Wenn Lebensmittel auf den Mist gekippt werden, dann angeblich nur, weil dies zum Wohle des Konsumenten ist. Was jedoch gern verschwiegen wird: eine bestimmte Menge an Überschuss wird bereits in den Produktion eingerechnet. Daher ist es durchaus üblich, dass ein Drittel des produzierten Obstes und Gemüse nie den Konsumenten erreichen.
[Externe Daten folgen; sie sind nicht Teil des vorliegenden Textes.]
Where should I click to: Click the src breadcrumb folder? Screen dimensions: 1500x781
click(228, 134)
Abfälle in der Fleischproduktion sind das größte Tabu der Lebensmittelindustrie, weil in diesem Fall mit Lebewesen kalkuliert und spekuliert wird. 18,7 Prozent der Mastschweine etwa sterben schon während der Aufzucht. Die Produzenten stehen unter großem Konkurrenzdruck und müssen das Fleisch billig abgeben. Und weil es so billig ist, wird viel weggeworfen: Nicht nur vom Endverbraucher, sondern auch in Kantinen und in der Gastronomie.
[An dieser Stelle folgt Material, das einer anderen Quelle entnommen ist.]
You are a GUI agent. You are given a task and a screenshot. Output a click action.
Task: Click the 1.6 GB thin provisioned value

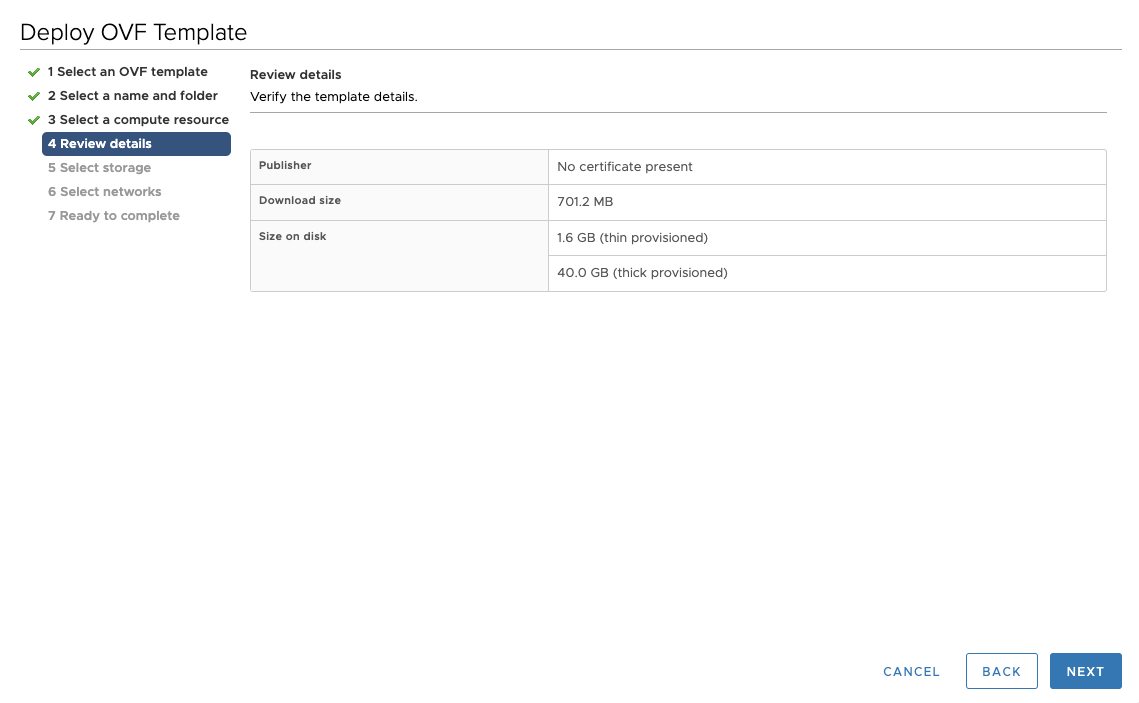click(x=633, y=237)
Deutsche Schätzungen gehen davon aus, dass nur zwei von drei Schweinen vom Menschen gegessen werden. Der Rest lande im Container. Für Österreich gibt es keine detaillierten Zahlen. Aber laut einer Studie der UNO landet fast ein Viertel des gesamten in Europa produzierten Fleisches im Müll.
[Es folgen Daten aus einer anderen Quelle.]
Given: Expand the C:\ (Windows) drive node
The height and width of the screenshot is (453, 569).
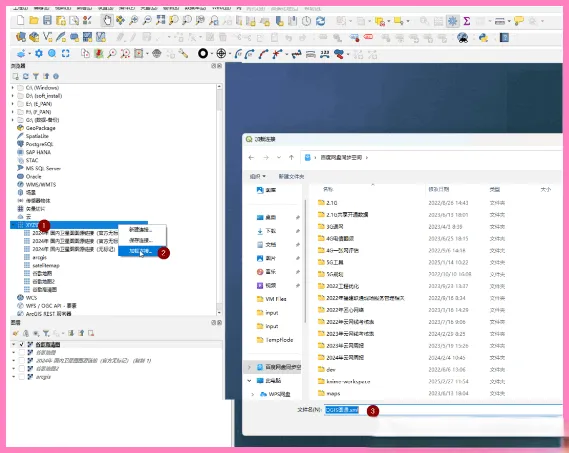Looking at the screenshot, I should tap(13, 87).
Die Aktion "Mutter Erde", die auch von der "Krone" unterstützt wird, setzt sich dafür ein, dass dem Thema "Lebensmittelverschwendung mehr Aufmerksamkeit zukommt. Auch die "Schauplatz"-Reportage von Ed Moschitz (Donnerstag, 21.05 Uhr in ORF 2) greift die Problematik auf und zeigt: Würden alle Menschen so leben wie wir, dann bräuchten wir drei Erden.